Que se passe-t-il si un patient soumis à une étude présente des effets secondaires ?
Si un malade a des effets secondaires, il est pris en charge. C’est l’étude qui paiera les frais médicaux. Il faut aussi rapporter les effets constatés à la communauté scientifique et au comité éthique, via notre comité de suivi qui va suivre l’évolution de l’essai clinique. Les effets secondaires doivent être connus pour savoir si oui ou non le traitement peut être prescrit et quels sont les risques.
Que pensez-vous de la polémique créée suite à l’intervention de deux chercheurs français début avril sur la chaîne LCI, qui sous-entendaient que les normes sanitaires sont moindres en Afrique ?
Ce type de propos, dont je ne voudrais pas qualifier la nature, dans la bouche d’un spécialiste français est choquant et même dangereux. Il est très contre-productif pour tous les chercheurs africains, car il entretient le scepticisme envers la médecine occidental, alors même que l’Afrique a besoin que des vaccins soient testés sur son sol. En effet, de nombreux vaccins qui marchent bien en Europe n’ont pas la même réaction pas chez nous car notre système immunitaire est différent. Nous n’avons pas le même régime alimentaire, ni la même épidémiologie, ici en Afrique. Nous avons des maladies comme le paludisme ou encore les vers, auxquels nous sommes régulièrement exposés. Les vaccins peuvent ainsi réagir différemment chez nous par rapport à l’Europe.
Il y a eu quelques scandales avérés liés à des essais cliniques sur le Continent. (Le Nigeria a poursuivi la firme pharmaceutique Pfizer suite à des essais cliniques controversés sur la méningite dans les années 1990. De même, dans les tests du Ténofovir, un traitement anti-sida, de lourdes entraves à l’éthique avaient été constatées). N’est-il pas normal que les Africains soient sceptiques ?
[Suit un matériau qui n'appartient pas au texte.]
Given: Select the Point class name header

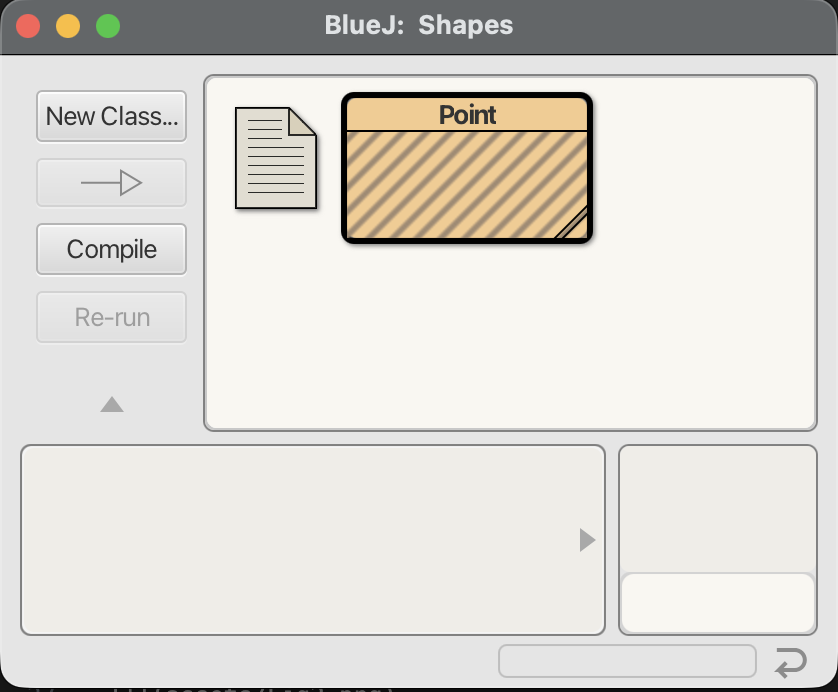Looking at the screenshot, I should point(467,114).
Oui, mais nous – la communauté scientifique en Afrique – faisons notre possible pour éviter des dérives en matière d’études cliniques sur le continent. Les normes éthiques, internationales, sont les mêmes pour tous, où que l’on pratique les essais cliniques. Elles ne cessent d’être renforcées chaque année. Par exemple, aucune publication ni validation d’étude ne se fera sans un avis écrit d’un comité indépendant.
Pour éviter des scandales sanitaires, les autorités restent donc vigilantes. Si le gouvernement apprend qu’un essai est initié, il demande les documents : protocole, approbations du comité d’éthique et autorisation d’utilisation du produit dans le pays.